(Data section Opens)
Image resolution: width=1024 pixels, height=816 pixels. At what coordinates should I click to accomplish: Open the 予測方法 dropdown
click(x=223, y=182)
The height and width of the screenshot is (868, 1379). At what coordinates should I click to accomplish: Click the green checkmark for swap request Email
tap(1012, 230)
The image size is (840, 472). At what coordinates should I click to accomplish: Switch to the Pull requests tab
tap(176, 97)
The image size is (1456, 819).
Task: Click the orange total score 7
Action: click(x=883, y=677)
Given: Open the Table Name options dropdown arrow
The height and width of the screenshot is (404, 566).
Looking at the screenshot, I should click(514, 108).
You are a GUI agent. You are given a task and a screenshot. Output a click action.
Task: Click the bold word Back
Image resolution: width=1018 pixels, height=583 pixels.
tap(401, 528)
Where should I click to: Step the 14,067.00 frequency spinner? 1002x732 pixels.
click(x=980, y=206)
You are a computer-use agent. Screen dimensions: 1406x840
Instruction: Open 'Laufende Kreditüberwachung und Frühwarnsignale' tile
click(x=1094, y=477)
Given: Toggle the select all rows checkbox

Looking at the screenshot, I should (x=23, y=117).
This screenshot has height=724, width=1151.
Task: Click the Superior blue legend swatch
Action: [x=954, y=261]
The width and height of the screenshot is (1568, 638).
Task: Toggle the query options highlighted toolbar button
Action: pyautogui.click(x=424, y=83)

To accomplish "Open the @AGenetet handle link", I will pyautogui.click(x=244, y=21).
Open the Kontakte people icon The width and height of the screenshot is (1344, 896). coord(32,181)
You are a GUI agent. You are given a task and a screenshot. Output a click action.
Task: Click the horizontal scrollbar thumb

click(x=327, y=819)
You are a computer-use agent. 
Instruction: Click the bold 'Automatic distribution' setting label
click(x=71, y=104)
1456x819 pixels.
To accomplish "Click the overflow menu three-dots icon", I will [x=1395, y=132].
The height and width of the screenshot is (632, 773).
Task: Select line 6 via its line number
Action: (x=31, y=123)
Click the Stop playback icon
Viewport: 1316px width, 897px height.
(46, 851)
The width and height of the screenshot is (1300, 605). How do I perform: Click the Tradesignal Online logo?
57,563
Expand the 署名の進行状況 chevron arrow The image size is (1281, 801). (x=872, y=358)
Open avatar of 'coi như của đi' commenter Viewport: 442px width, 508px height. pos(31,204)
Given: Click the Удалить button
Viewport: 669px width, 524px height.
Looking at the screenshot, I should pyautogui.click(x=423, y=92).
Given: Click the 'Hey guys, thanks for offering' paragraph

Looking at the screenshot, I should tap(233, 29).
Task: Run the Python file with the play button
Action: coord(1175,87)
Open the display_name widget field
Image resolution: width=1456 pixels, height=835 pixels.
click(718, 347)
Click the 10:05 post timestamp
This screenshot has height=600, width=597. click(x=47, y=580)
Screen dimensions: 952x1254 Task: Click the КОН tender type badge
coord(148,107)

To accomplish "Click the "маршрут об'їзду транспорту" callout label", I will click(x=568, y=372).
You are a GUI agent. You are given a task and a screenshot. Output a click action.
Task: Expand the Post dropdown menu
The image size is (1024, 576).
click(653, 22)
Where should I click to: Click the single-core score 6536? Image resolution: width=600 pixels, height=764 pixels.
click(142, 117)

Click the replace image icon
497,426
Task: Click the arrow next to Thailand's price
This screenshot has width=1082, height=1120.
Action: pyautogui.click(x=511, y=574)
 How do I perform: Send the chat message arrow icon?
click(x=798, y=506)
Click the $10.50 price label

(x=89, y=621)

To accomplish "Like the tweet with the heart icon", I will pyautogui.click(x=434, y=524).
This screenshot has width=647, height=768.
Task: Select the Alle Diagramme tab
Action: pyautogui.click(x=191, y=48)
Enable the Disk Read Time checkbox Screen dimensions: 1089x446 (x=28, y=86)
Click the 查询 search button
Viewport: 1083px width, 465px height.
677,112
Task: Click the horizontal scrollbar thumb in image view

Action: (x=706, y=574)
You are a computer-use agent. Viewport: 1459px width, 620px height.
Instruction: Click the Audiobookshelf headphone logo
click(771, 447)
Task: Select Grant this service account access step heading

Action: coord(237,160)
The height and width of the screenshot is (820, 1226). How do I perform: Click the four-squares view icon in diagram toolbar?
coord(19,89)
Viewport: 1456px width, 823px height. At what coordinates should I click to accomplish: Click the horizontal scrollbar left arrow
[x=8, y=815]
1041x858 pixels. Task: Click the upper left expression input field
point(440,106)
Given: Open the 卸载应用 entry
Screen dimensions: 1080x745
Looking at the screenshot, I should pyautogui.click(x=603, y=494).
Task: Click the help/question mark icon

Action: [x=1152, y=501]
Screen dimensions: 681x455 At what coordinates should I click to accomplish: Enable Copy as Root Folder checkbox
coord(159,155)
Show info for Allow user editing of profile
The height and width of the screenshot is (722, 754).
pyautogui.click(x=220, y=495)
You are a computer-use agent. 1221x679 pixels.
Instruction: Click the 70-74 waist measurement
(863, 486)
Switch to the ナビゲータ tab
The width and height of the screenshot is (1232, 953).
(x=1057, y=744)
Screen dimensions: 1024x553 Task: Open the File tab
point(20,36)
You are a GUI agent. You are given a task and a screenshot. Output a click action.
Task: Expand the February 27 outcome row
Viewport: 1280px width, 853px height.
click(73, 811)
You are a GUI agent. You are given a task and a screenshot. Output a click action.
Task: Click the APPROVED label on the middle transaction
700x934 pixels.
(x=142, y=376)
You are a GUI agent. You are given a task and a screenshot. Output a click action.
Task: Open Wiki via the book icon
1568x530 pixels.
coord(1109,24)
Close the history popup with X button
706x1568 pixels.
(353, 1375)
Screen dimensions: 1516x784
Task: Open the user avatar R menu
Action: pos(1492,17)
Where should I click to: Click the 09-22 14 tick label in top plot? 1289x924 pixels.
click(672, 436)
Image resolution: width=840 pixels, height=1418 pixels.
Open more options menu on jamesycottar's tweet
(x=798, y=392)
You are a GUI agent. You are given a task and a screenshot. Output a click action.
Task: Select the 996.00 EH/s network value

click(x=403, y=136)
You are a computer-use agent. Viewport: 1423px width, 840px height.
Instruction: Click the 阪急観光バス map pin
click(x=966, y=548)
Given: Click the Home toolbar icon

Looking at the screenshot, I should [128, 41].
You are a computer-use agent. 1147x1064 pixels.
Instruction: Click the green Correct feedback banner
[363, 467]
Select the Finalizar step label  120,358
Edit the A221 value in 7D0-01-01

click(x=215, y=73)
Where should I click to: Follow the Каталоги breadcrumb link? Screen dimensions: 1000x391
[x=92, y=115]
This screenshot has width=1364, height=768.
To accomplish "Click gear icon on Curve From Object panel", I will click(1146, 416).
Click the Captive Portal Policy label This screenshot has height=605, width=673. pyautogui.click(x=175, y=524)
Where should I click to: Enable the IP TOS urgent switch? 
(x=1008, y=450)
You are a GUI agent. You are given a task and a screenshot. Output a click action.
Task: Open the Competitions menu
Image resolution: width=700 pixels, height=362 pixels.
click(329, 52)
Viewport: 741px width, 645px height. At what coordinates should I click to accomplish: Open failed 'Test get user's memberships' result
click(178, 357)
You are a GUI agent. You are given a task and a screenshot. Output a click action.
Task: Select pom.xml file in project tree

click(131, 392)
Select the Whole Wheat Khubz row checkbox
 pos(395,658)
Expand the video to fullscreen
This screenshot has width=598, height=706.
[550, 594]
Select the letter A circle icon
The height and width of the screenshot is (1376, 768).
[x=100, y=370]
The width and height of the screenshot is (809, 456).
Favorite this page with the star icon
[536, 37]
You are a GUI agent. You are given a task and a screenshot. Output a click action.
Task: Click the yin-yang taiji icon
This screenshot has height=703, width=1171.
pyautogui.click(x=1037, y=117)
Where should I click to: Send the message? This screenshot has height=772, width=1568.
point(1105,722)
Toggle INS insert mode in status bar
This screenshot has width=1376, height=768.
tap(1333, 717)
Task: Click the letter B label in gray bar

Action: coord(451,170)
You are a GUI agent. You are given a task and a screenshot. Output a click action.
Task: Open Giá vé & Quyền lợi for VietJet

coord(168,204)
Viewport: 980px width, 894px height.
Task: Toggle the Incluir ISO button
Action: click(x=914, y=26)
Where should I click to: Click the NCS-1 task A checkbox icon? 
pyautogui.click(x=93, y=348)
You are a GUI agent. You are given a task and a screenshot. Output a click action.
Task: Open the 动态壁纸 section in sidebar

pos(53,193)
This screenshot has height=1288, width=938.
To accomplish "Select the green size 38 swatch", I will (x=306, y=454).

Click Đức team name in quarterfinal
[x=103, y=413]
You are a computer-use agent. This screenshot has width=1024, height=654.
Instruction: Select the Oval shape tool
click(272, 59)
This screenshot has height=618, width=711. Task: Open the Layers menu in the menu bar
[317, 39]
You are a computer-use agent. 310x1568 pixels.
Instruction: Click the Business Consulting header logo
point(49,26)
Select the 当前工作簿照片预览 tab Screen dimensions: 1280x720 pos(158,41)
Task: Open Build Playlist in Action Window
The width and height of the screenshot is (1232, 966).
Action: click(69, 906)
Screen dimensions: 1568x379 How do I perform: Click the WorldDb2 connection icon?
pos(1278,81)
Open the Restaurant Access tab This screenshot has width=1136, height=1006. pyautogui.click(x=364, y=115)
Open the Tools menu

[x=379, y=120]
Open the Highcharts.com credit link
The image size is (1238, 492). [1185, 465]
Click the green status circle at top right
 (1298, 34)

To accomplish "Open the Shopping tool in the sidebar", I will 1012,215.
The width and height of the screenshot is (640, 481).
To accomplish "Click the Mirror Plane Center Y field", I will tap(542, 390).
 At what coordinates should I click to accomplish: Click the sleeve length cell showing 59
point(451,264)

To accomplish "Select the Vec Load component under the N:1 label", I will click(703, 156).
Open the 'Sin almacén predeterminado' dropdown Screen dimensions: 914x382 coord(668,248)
(Data section Closes)
## Task
Where a line of the entries above holds the word "computer", return that line.

## Output of the task
You are a computer-use agent. Screen dimensions: 1406x840
You are a computer-use agent. 
You are a computer-use agent. Viewport: 1459px width, 620px height.
You are a computer-use agent. 1221x679 pixels.
You are a computer-use agent. Viewport: 1423px width, 840px height.
You are a computer-use agent. 1147x1064 pixels.
You are a computer-use agent. This screenshot has width=1024, height=654.
You are a computer-use agent. 310x1568 pixels.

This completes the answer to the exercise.